[SEÇÃO DE TEXTO]
______________________________

São muitas as estéticas que fazem sucesso nas redes sociais, da “Tomato Girl Summer”, que simula vida de luxo no Mediterrâneo à “That Girl”, em que pessoas buscam a ‘melhor versão de si mesmas’ com uma rotina saudável e rigorosa - ambas já foram explicadas pelo Estadão.

Para a pesquisadora, a inserção do livro nas fotos também pode ser uma tentativa de entrar dentro de algumas dessas estéticas que vão e vem. Ela cita a “estética da produtividade”, por exemplo.

“É a estética dessa jovem hiperprodutiva. As fotos dela sempre tem um computador, uma agenda, um bloquinho de anotações, lista de afazeres, um copo de café, porque ela é muito produtiva”, diz a professora.

“A gente tem sido, como sociedade, cobrados para sermos produtivos e disciplinados. E produtividade tem a ver [não só] com trabalho, mas com os livros que a gente lê, com os filmes que a gente vê”, comenta.

“As influenciadoras, sobretudo, estão nessa lógica também. Quase como quem dita o que deve ser feito, o que é um símbolo de sucesso, o que se espera de uma pessoa que é produtiva. Elas também trabalham com esses signos na produção de conteúdo”, completa.

Gestão da própria imagem

Seja por influência do BookTok ou pela vontade de estar dentro de uma estética, a escolha de inserir um livro em uma publicação é sempre consciente. É uma decisão da pessoa que está por trás daquele perfil publicar ou não determinada foto. Mas o que se ganha com isso?

______________________________

[DADOS FORNECIDOS]

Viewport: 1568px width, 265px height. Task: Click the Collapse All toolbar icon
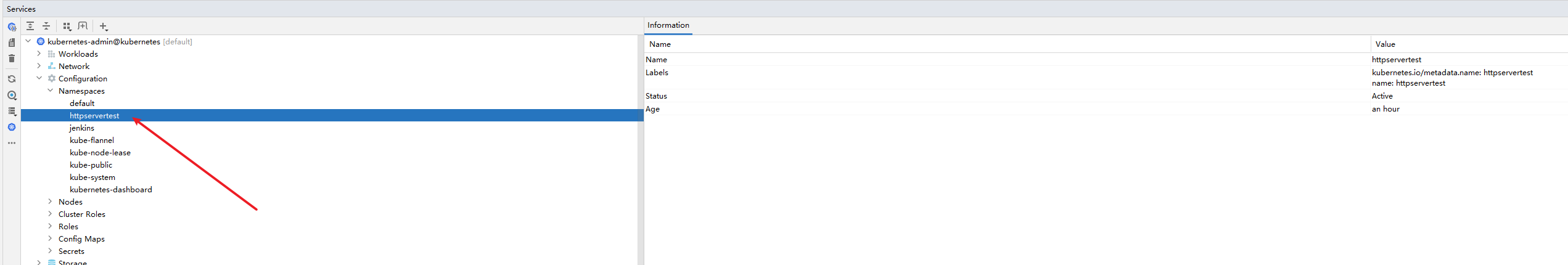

______________________________

[CONJUNTO DE TAREFAS]
a – Reproduza sem alterações, no texto sobre estéticas nas redes sociais, tudo o que vai de "São muitas as" até "diz a professora.".
b – Dê prosseguimento ao texto sobre estéticas nas redes sociais a partir do ponto em que ele termina.

[RESPOSTAS FINAIS]
a –
São muitas as estéticas que fazem sucesso nas redes sociais, da “Tomato Girl Summer”, que simula vida de luxo no Mediterrâneo à “That Girl”, em que pessoas buscam a ‘melhor versão de si mesmas’ com uma rotina saudável e rigorosa - ambas já foram explicadas pelo Estadão.

Para a pesquisadora, a inserção do livro nas fotos também pode ser uma tentativa de entrar dentro de algumas dessas estéticas que vão e vem. Ela cita a “estética da produtividade”, por exemplo.

“É a estética dessa jovem hiperprodutiva. As fotos dela sempre tem um computador, uma agenda, um bloquinho de anotações, lista de afazeres, um copo de café, porque ela é muito produtiva”, diz a professora.

b –
“Influenciadoras de moda - e influenciadores de maneira geral - estão sempre fazendo um trabalho de visibilidade, de gestão da própria imagem, ou seja, de escolher no que se joga luz e o que se mantém na sombra”, aponta Issaaf.

Ela explica que esse processo não é aleatório. Ele pode até ser feito de maneira “intuitiva, ou até amadora”, sem uma grande elaboração por trás, mas sempre tem um objetivo final - chamar a atenção de marcas, atrair mais interesse de um certo público, discutir determinados temas, e por aí vai.

Em agosto de 2023, a influenciadora Giovanna Ferrarezi, que tem mais de 619 mil seguidores, postou uma sequência de fotos de uma viagem. O terceiro slide mostrava uma página de um livro com um lago ao fundo. Na descrição de seu perfil, ela se autodenomina como “Rainha das Plublis” - uma alusão a “publi”, diminutivo de “publicidade”.

Giovanna não indicou de qual título se tratava, mas com uma pesquisa rápida a reportagem descobriu que o livro é A Natureza da Mordida, de Carla Madeira, escritora mineira e autora de Tudo é Rio, um dos livros mais vendidos do Brasil em 2021.

Issaaf destaca a importância de não estigmatizar e simplificar essa discussão. “Eu não quero reduzir. ‘Mostrou um livro, então é aquilo’. [Essa pessoa] pode querer um monte de coisa, mas pode não querer nada também”.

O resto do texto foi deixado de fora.